When Shabo was nine-years-old, a Palestinian terrorist broke into his family’s home in the Itamar community and murdered his mother and three brothers in a brutal gun attack on June 20, 2002. Asael, who was watching TV together with his five-year-old brother, Avishai, was badly injured while his younger brother was killed in the attack. A sister, Aviya, was also injured.
Following the terrorist attack, Shabo’s right leg had to be amputated and he spent two years in the hospital. Shabo also began intense rehabilitation treatments at the Israel Sports Center for the Disabled (ISCD) in Ramat Gan.
“When I first met Asael, he was a very timid nine-year-old kid,” says Boaz Kramer, the Executive Director of ISCD and a Paralympian himself. “He made very little eye contact and we worked very hard to get him to open up and integrated into the sports program,” explains Kramer.
“Most of the children at our center do not have the same kind of tragic background as Asael – he really had to go through an intense emotional process. Playing sports has been a key rehabilitation tool,” Kramer, 36, told Tazpit News Agency.
“After about five years of intense hard work, Asael made amazing progress. He became a very competitive sports player both in swimming and other sports and frequently represents the sports center on an international level.”
There are currently 2,000 disabled children and adults who are part of the 20 different sport fields at the ISCD, most of which are wheelchair-related activities.
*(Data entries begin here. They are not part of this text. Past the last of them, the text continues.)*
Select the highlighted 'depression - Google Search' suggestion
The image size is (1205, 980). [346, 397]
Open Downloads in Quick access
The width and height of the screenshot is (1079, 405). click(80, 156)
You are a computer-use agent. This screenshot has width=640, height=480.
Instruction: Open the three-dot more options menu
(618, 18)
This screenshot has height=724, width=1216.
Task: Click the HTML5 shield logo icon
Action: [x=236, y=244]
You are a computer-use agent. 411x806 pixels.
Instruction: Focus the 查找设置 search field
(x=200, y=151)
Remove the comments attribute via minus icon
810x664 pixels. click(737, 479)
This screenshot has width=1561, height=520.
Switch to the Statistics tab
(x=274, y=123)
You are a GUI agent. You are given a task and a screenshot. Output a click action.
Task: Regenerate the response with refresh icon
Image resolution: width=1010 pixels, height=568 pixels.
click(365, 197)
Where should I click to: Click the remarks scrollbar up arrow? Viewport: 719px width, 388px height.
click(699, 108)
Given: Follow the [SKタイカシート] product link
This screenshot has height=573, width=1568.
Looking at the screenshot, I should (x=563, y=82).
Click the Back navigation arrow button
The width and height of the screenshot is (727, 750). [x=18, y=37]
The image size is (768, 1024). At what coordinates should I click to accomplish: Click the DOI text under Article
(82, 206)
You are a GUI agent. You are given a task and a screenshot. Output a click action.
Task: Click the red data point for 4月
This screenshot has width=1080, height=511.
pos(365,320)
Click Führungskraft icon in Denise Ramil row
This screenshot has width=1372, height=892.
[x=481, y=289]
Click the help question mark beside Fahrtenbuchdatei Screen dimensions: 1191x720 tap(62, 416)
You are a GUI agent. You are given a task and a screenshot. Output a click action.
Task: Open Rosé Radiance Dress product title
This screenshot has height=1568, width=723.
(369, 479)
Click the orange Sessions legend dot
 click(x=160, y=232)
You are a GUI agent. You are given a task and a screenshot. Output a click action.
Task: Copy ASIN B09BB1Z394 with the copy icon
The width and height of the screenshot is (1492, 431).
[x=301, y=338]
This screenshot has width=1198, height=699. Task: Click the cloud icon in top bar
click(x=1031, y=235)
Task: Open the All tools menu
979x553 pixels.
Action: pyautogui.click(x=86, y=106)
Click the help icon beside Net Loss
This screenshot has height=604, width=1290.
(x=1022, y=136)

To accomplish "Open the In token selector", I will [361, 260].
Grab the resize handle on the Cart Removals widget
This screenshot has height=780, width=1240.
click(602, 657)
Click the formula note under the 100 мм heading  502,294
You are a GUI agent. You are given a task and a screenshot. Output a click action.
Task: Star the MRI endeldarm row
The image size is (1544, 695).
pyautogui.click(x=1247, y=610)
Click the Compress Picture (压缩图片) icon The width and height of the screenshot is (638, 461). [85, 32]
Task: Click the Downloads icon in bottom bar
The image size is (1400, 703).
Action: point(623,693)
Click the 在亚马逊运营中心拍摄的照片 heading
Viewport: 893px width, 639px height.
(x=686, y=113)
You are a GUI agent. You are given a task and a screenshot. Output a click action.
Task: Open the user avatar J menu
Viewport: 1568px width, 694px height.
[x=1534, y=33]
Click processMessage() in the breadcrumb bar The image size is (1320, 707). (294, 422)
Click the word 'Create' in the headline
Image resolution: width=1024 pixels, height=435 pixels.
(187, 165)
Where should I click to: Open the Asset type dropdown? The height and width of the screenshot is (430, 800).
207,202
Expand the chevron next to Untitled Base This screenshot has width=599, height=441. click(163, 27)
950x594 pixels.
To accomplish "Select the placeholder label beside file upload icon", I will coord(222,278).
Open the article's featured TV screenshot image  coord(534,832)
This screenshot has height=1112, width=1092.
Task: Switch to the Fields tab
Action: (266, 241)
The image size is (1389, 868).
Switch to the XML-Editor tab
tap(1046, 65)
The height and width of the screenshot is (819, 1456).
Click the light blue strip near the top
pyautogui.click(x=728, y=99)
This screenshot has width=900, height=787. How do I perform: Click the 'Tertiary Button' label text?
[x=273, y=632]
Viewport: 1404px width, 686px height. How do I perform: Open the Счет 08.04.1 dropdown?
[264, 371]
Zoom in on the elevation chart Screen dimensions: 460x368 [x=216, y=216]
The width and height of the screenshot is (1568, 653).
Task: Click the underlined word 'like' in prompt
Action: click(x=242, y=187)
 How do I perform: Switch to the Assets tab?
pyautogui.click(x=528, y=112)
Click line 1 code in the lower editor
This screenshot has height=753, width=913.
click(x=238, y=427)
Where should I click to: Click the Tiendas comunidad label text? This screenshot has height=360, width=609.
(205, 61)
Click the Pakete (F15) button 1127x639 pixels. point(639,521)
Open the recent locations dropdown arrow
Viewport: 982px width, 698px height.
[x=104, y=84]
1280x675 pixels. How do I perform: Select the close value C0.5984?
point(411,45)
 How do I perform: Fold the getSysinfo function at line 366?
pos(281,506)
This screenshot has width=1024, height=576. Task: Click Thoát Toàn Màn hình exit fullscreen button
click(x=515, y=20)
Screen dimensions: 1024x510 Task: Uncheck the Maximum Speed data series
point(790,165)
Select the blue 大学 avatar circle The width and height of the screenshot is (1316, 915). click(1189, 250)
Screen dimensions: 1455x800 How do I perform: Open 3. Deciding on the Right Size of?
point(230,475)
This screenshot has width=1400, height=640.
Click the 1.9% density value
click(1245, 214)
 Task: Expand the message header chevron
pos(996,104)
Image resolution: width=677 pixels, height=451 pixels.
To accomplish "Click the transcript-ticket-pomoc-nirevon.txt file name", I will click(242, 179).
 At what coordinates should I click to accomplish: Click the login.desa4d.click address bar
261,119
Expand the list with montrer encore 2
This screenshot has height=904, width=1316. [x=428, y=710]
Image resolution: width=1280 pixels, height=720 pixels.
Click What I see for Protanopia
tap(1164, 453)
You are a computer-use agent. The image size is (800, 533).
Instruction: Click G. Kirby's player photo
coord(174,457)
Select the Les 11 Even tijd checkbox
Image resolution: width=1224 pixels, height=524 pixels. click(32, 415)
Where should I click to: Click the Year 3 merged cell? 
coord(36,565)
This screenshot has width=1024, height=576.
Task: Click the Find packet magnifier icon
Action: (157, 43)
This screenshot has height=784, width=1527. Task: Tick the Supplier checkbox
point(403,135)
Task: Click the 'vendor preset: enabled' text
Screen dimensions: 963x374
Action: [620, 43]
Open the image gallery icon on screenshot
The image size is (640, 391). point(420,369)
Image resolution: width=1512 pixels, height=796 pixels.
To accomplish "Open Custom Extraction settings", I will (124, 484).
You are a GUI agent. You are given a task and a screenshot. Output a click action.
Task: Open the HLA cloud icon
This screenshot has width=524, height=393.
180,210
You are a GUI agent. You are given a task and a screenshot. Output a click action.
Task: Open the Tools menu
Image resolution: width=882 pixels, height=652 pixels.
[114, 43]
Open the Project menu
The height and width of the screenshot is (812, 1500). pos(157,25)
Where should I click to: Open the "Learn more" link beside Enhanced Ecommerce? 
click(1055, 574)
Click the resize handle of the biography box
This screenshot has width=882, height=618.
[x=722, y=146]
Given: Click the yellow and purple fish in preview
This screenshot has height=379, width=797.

Opened in 1960, the ISCD was the first sport center for the disabled in Israel and has treated thousands of children including many victims of terrorist attacks.
On Wednesday, Asael and the Israeli national basketball team will play against Poland in the last game of the European Wheelchair Basketball Championship’s first round of games.
Meanwhile, Asael’s family has been watching him play ball in Germany on the family’s computer via live streaming.
“This is the first time I’ve got to take part in an experience like this,” says Shabo, whose family lives in the community of Kedumim in the Samarian hills. “My dad is a great supporter of me and the sports center has given me the skills to grow and develop. I hope to surprise and inspire everyone who has supported me including those watching above me – my brothers and my mom.”